# Your milk recipes!



## Plumpers (Sep 8, 2013)

Hi everybody, I want to start a thread where you say your favorite goat milk recipes such as butter,ice cream or whatever you want!


----------



## ksalvagno (Oct 6, 2009)

Do you just say "ice cream" or are you looking for recipes?


----------



## Plumpers (Sep 8, 2013)

I'm just looking for really anything or for other people to learn off the stuff here to


----------



## myori1 (Aug 19, 2013)

My favorite thing that I have made with goat milk so far has been fudge. I used the recipe off of the ADGA website, but I want to try it again with a family recipe that doesn't use marshmallow creme.


----------



## happybleats (Sep 12, 2010)

Chocolate pudding!! You need to use a bit more corn starch since goats milk makes it a bit more runny..but YUM!!:drool:
Oh and Soap and lotion..love goats milk soap and lotion...


----------



## nchen7 (Feb 25, 2013)

I've made goats milk soap, butter (takes a while for me to collect enough cream, and I store the cream in the freezer), kefir, goats milk mozzarella, ricotta....


----------



## Plumpers (Sep 8, 2013)

Wow I hadn't even thought about making fudge but I do make butter!!:lovey:


----------



## nchen7 (Feb 25, 2013)

I forgot to say goats milk ice cream. mmm!

and you can use it in béchamel sauce (I do for mac & cheese recipes...also great for alfredo sauce)


----------



## Plumpers (Sep 8, 2013)

Ya I made it with Mac n cheese just yesterday


----------



## lottsagoats (Dec 10, 2012)

• [Problems]:
1. Do these statements agree with the goat milk recipe thread? (a) Goat milk makes chocolate pudding runnier. (b) nchen7 keeps collected cream in the refrigerator. (c) myori1 made fudge from a family recipe. For each, answer yes or no and quote the deciding words.
2. How would you say this sentence from the goat milk recipe thread in Spanish: "My favorite thing that I have made with goat milk so far has been fudge."
3. Can you quote the goat milk recipe thread from "## myori1 (Aug" up to and including "(Sep 12, 2010)"?
The records have no connection to the goat milk recipe thread.

• [Data provided]:
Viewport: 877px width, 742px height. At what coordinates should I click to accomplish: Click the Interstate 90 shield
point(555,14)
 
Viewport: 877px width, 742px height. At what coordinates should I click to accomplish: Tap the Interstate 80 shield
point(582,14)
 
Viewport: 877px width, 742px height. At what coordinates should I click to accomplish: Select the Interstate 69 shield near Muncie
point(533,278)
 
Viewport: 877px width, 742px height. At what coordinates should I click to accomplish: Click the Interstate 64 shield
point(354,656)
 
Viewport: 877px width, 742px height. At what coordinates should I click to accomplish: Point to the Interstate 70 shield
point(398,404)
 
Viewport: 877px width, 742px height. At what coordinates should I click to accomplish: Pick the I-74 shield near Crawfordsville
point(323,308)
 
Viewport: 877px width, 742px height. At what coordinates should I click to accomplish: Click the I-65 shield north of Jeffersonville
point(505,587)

• [Answer set]:
1.
(a) Yes: "goats milk makes it a bit more runny"
(b) No: "I store the cream in the freezer"
(c) No: "I used the recipe off of the ADGA website"

2. Lo que más me ha gustado de todo lo que he hecho con leche de cabra hasta ahora ha sido el fudge.

3.
## myori1 (Aug 19, 2013)

My favorite thing that I have made with goat milk so far has been fudge. I used the recipe off of the ADGA website, but I want to try it again with a family recipe that doesn't use marshmallow creme.


----------



## happybleats (Sep 12, 2010)